Nadie puede decir que no es un trato justo.

El tiempo de las moscas

3

La llegada de Inés se anuncia con explosiones intermitentes, unos minutos antes de que estacione su furgoneta desvencijada frente a la casa que debe fumigar, según el recorrido establecido por ella misma para ese día. Un domicilio que, casual y lamentablemente, queda cerca, a unas quince cuadras, de donde Inés vivía en la infancia; aquella casa que su madre dispuso que quedara para Laura Pereyra, Lali, su hija, y donde puede ser que viva aún hoy. O no, cómo saberlo. Cuando recibió aquel mail solicitando el servicio, chequeó la dirección y dudó en aceptar, por lo que se tomó unos días para contestar. Finalmente, decidió que la inquietud que le podía provocar merodear por la zona de su infancia no era tan importante como para perderse un abono mensual de fumigación completa, la opción full, la más cara. Eso sí, cuando le toca la visita, como hoy, da un rodeo para no pasar frente al lugar donde vivió hasta que se casó con Ernesto.

El caño de escape de la furgoneta está roto y escupe humo a intervalos irregulares, como si el vehículo tosiera. Inés sabe que lo tiene que hacer reparar cuanto antes, pero detener la camioneta unos días para hacer ese arreglo significa suspender los trabajos comprometidos y que ingrese menos dinero en su ya magra billetera. Por el momento, no puede darse ese lujo y elige que la camioneta tosa. Aprendió a manejarse con lo justo, ella que siempre tuvo su ahorro. “Mi canuto”, como llamaba a esa pequeña porción de dinero familiar que retiraba de la cuenta que tenían con Ernesto y que escondía detrás de unos ladrillos flojos en el garaje. No está dispuesta a descender un solo escalón más, hace rato que se siente por debajo de su nueva línea de pobreza.

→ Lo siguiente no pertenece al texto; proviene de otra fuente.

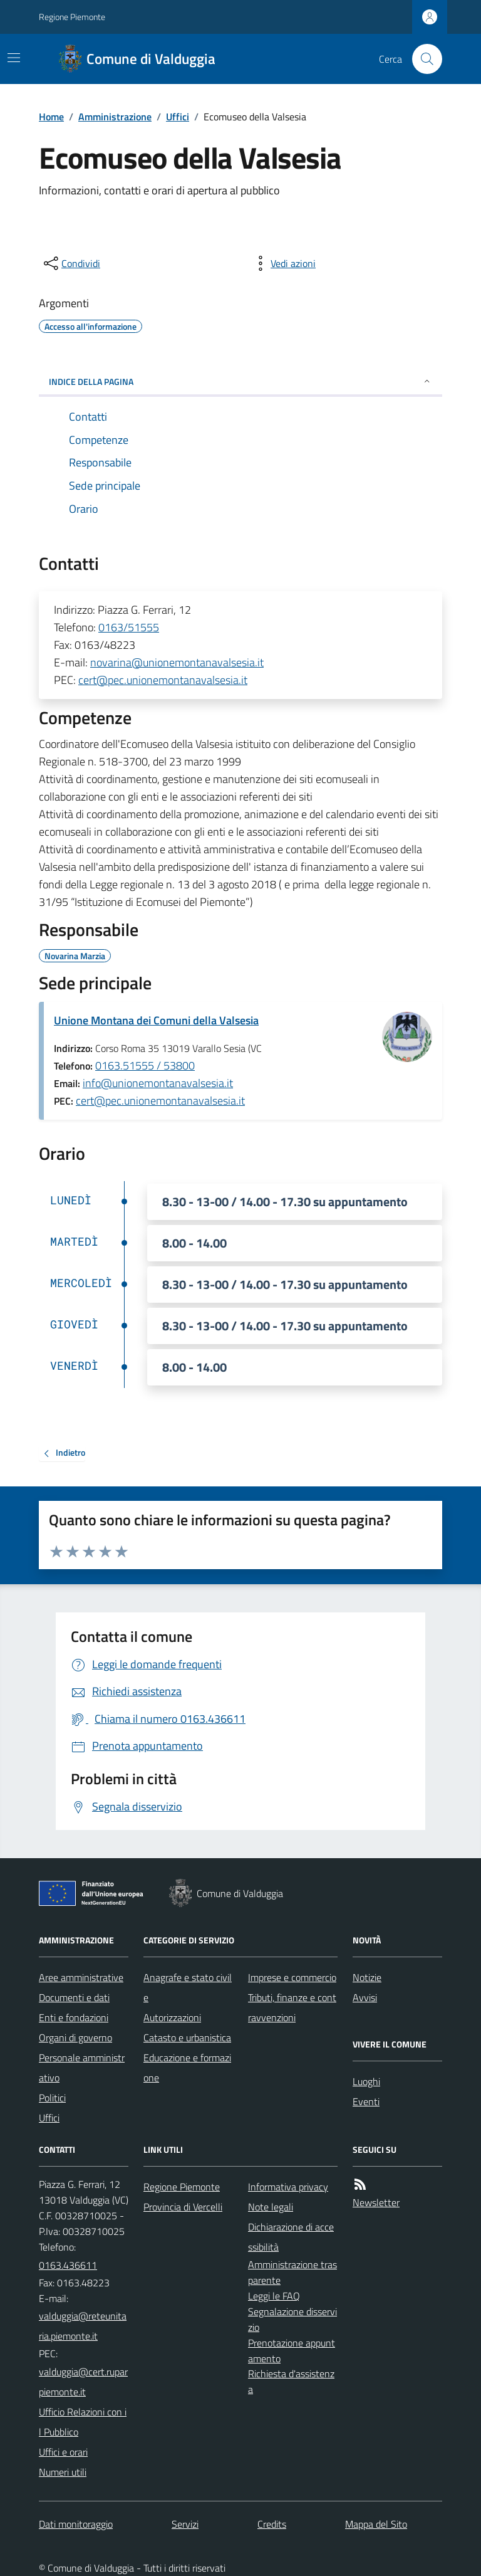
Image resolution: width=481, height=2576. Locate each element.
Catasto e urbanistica (187, 2037)
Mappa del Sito (376, 2523)
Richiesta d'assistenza (291, 2381)
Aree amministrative (81, 1977)
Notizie (367, 1977)
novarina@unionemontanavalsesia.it (177, 662)
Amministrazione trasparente (292, 2272)
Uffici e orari (63, 2451)
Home (51, 116)
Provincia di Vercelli (182, 2206)
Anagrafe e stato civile (187, 1987)
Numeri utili (62, 2471)
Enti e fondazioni (73, 2017)
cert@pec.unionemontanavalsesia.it (162, 679)
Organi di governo (75, 2037)
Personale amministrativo (82, 2067)
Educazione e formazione (187, 2067)
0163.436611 (68, 2265)
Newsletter (376, 2202)
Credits (271, 2523)
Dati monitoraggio (76, 2523)
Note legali (270, 2206)
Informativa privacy (288, 2186)
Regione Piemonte (72, 16)
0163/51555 (128, 627)
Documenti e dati (74, 1997)
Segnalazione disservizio (292, 2319)
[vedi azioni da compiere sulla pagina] (283, 263)
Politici (52, 2097)
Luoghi (366, 2081)
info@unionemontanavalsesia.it (158, 1083)
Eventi (366, 2101)
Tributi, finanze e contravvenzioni (292, 2007)
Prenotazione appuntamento (291, 2350)
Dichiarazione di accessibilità (291, 2236)
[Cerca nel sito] (422, 59)
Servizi (185, 2523)
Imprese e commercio (292, 1977)
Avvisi (365, 1997)
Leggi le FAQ (274, 2295)
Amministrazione (115, 116)
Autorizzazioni (172, 2017)
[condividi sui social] (71, 263)
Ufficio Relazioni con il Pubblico (83, 2421)
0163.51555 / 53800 (145, 1065)
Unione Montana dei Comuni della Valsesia (156, 1020)
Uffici (177, 116)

La furgoneta es una Renault Kangoo del año 2007. Lo mejor que pudo comprar con el dinero del plazo fijo que le depositó el juez, como saldo de su parte alícuota por la disolución conyugal. A pedido del abogado de su exmarido, más avispado que el defensor oficial que a ella le tocó en suerte, vendieron la casa donde habían vivido tantos años juntos, el auto —a precio de chatarra, cuando se pudo liberar como prueba en el expediente por el asesinato de Charo, o Tuya— y algunos pocos muebles y electrodomésticos de relativo valor. El juez repartió el dinero en partes iguales, como dice la ley. Para ese entonces, Ernesto ya había arreglado sus deudas con la Justicia: pronto quedó claro que él no había matado a nadie, al menos no intencionalmente; lo condenaron sólo por homicidio culposo y ocultamiento de pruebas. Una pena menor para tanto daño que causó, sigue creyendo Inés. Ella, en cambio, sí se siente a mano con la Justicia: mató y pagó lo que le dijeron que debía pagar. Como a la hora de repartir el dinero, proveniente de la disuelta sociedad conyugal, Inés estaba en prisión —y estaría allí varios años—, pidió que arbitraran los medios para que no se desvalorizara lo que le correspondía, y que se le comprara una vivienda mínima, de apenas un ambiente si no alcanzaba para más. Necesitaba tener la seguridad de que contaría con un techo para cuando recuperara su libertad. El resto del dinero, poco, fue al plazo fijo. Y del plazo fijo a la furgoneta. Lo que hizo Ernesto con su plata, Inés lo desconoce y trata de que no le importe. Pero le importa. Ya no son marido y mujer, no se pudo, no siempre se puede. Estaban destinados a serlo, ella cree. O creyó. O cree con la misma intermitencia con la que tose su caño de escape. “A veces, las cosas no resultan como una quisiera, por mucha voluntad que se ponga”, repite de tanto en tanto cuando recuerda aquellos años. Aunque cada vez menos.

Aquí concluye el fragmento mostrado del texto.